Courses/Current Research
- Comparative corporate governance
- Japanese and other Asian legal systems
- Law and economics
- Law and economic development
Education
- Columbia Law School, J.D., 1989
- University of Notre Dame, B.A., 1984
Media Contact:
Detailed Biography:
B.A., Notre Dame, 1984; J.D., Columbia, 1989. Editor, Columbia Law Review. Mergers and acquisitions and corporate law practice at Shearman & Sterling in New York and Tokyo, 1989-94. Japan Foundation fellow, University of Tokyo Faculty of Law, 1992-93. Associate professor of law, Washington University School of Law, 1994-98. Professor of law, Washington University School of Law, 1998-99. Visiting professor of law, UCLA, 1997. Visiting scholar, Bank of Japan Institute for Monetary and Economic Studies, 1998. Visiting fellow, Research Institute of Economy, Trade and Industry, 2002. Visiting professor of law, Univ. of California, Berkeley, 2006. Visiting professor of law, Tsinghua University, 2006. Joined Columbia faculty in 1999. Member of international project on Korean unification, with responsibility for advising on privatization and corporate governance issues, 1997-2000. Project director, the Center for International Political Economy's "Global Markets, Domestic Institutions" project, 2001-02. Principal areas of research interest include comparative corporate governance, Japanese and other Asian legal systems, law and economics, and the relationship between legal institutions and economic development.
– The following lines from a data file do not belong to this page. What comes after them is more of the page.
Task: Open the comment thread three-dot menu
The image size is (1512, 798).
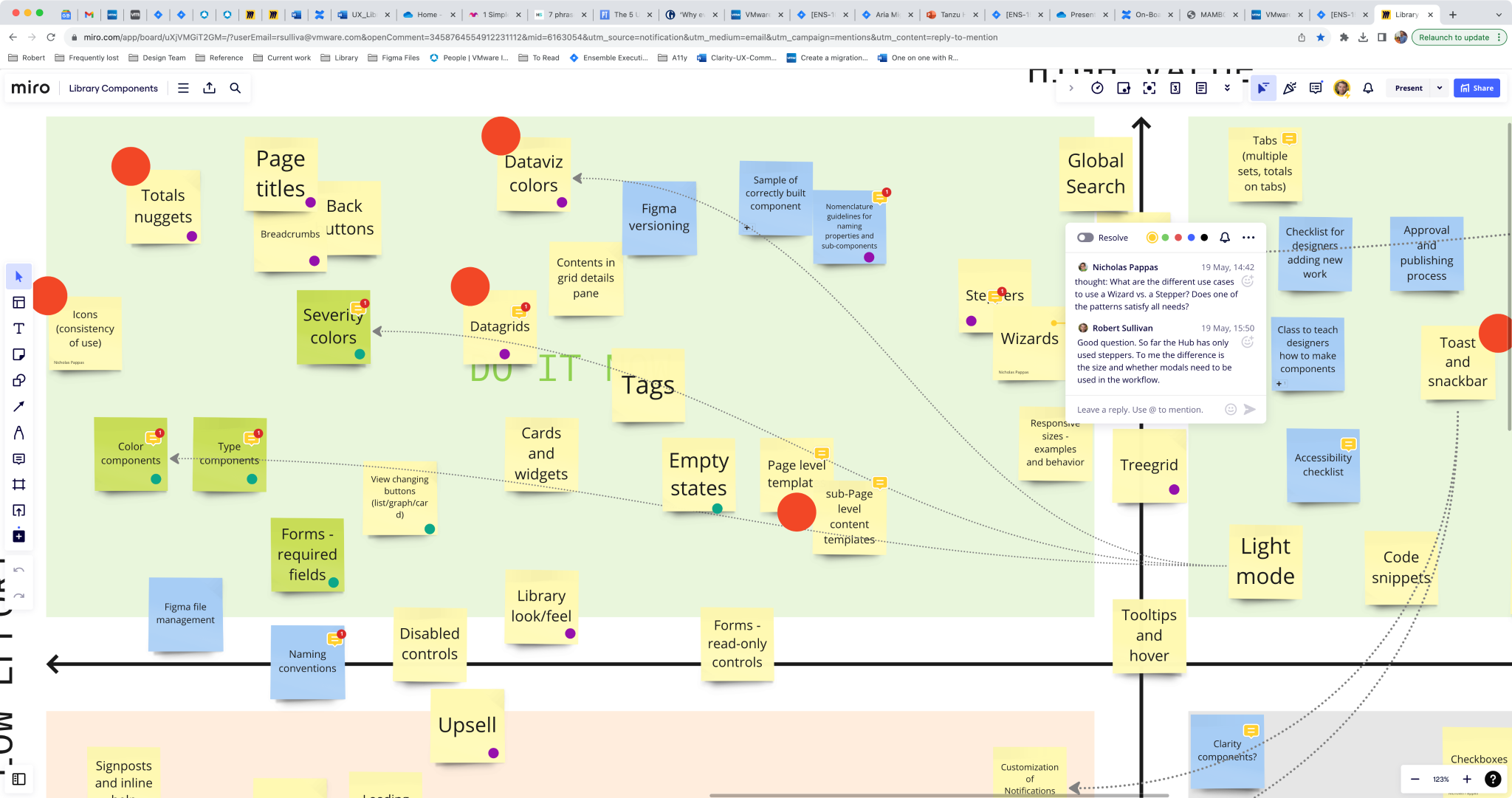Action: point(1248,238)

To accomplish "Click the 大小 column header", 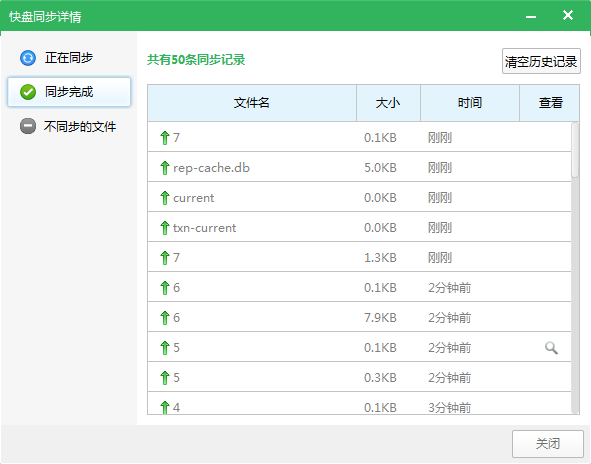I will click(x=388, y=103).
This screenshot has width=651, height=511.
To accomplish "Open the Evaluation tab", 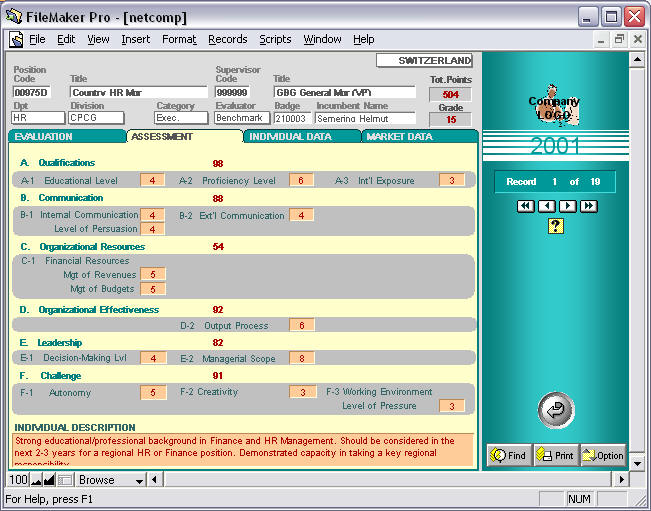I will click(x=45, y=137).
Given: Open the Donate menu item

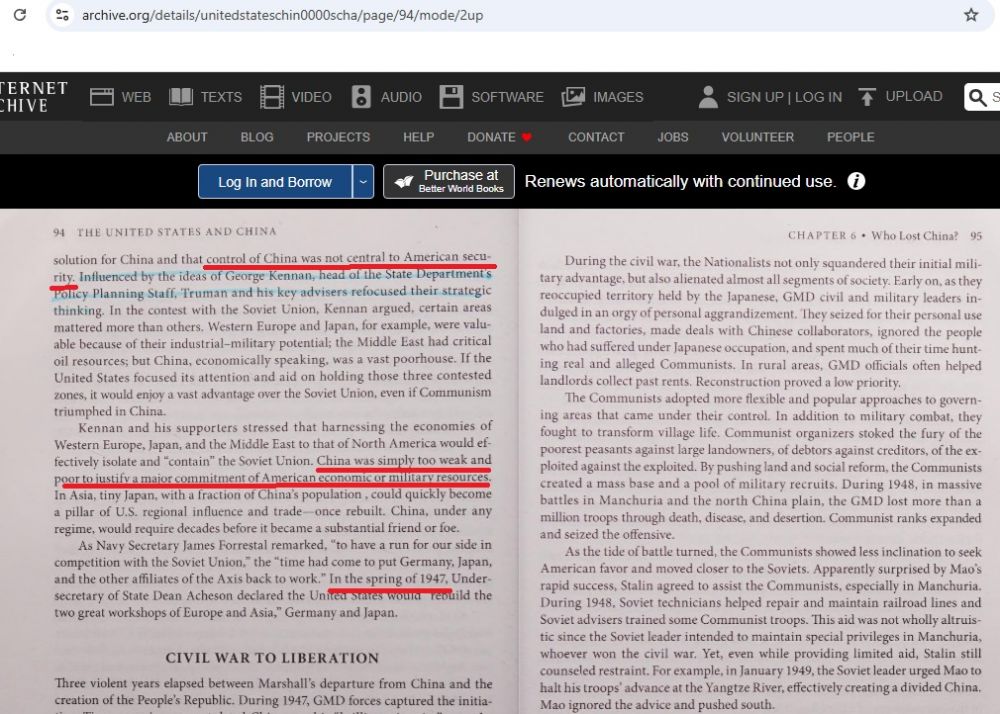Looking at the screenshot, I should point(499,137).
Prof. Milhaupt has published on a wide range of topics, including corporate governance, organized crime, and the market for legal talent, and is the co-author or editor of six books, including most recently: Law and Capitalism (Univ. of Chicago Press, forthcoming 2008);The Japanese Legal System: Cases, Codes and Commentary (Foundation Press, 2006); Economic Organizations and Corporate Governance in Japan: The Impact of Formal and Informal Rules (Oxford University Press, 2004); and Global Markets, Domestic Institutions: Corporate Law and Governance in a New Era of Cross-Border Deals (Columbia University Press, 2003).